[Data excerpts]
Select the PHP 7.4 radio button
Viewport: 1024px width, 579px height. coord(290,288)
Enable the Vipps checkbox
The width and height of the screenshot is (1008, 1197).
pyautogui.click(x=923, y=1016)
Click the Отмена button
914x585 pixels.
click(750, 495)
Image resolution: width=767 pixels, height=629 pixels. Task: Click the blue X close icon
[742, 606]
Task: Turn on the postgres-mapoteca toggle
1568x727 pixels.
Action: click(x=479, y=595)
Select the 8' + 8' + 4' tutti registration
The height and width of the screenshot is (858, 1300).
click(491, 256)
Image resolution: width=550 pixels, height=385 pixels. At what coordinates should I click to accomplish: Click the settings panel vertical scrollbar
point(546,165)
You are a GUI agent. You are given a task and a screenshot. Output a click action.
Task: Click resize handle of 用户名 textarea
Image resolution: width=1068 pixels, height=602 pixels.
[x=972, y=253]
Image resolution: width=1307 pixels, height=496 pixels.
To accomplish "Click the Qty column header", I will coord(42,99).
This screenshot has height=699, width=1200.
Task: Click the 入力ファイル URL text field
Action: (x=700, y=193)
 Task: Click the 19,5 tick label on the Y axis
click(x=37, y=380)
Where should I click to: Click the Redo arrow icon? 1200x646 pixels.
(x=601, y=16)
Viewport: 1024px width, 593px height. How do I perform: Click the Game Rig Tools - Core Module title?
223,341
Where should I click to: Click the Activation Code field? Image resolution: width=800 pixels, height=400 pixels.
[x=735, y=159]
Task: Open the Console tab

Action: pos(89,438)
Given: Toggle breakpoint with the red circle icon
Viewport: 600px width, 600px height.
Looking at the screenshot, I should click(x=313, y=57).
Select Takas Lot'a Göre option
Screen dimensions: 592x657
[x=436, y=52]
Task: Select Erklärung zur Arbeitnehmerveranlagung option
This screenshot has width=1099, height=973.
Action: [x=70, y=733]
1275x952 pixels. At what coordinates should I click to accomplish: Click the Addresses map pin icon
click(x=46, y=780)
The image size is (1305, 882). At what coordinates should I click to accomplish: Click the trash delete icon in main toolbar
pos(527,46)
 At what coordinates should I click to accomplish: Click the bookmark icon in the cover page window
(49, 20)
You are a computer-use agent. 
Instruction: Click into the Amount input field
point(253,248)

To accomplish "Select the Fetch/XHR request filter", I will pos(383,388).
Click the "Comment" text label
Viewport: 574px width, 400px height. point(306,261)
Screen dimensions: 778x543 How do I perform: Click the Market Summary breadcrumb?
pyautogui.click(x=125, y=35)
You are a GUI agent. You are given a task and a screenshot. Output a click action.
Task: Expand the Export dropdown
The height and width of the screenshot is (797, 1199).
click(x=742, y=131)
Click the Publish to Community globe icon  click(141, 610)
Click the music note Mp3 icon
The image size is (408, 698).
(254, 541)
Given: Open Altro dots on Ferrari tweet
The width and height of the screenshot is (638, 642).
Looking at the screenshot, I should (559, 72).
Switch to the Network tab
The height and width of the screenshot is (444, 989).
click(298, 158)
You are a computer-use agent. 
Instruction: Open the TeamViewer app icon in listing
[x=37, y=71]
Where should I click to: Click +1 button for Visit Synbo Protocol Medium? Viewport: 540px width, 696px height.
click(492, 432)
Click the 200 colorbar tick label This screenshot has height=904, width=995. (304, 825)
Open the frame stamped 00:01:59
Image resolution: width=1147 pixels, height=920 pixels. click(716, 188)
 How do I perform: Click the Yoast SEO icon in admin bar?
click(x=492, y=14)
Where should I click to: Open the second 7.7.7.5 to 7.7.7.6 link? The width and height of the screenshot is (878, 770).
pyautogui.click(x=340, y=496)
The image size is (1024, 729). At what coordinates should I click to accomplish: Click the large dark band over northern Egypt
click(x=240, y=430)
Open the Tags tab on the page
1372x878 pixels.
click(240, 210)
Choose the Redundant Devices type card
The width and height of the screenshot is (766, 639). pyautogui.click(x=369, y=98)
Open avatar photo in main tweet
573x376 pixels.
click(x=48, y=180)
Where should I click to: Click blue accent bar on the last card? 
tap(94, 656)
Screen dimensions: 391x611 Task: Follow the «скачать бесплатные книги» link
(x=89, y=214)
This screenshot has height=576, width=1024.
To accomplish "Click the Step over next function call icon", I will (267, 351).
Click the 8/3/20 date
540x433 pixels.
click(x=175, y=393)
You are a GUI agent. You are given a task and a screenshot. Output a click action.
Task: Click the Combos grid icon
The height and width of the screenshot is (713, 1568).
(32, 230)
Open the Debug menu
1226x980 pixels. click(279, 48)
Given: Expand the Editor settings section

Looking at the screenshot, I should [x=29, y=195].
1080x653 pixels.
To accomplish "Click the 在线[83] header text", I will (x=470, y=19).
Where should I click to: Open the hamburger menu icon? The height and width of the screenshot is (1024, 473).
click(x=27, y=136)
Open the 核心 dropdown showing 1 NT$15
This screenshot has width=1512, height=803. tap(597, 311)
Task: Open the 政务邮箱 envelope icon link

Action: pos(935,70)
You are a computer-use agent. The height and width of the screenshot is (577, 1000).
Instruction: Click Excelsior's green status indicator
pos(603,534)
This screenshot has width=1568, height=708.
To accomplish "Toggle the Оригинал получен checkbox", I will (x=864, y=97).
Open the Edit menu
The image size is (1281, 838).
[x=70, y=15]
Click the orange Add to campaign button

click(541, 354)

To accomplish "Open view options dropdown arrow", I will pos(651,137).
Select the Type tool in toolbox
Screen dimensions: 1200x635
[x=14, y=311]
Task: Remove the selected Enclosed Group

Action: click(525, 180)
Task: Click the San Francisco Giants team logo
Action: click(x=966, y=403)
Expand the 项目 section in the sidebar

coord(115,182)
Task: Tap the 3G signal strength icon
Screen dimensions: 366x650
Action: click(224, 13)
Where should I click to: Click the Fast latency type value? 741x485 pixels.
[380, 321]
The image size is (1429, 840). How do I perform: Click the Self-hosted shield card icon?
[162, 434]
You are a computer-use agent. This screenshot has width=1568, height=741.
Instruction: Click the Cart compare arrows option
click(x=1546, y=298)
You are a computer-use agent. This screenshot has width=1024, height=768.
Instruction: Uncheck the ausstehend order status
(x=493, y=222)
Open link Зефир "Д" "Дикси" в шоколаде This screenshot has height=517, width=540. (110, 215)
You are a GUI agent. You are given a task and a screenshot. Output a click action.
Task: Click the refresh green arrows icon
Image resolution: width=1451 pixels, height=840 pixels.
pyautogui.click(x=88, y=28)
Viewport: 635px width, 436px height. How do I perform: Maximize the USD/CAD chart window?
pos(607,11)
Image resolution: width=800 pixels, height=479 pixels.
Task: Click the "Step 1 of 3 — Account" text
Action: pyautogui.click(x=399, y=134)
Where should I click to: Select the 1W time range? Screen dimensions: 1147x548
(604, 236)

WHAT NEEDS TO BE DONE —
Set down exactly the lines from the one that contains "Where should I click to: Select" to the final line above, both included, and nothing more.

ANSWER SECTION —
Where should I click to: Select the 1W time range? Screen dimensions: 1147x548
(604, 236)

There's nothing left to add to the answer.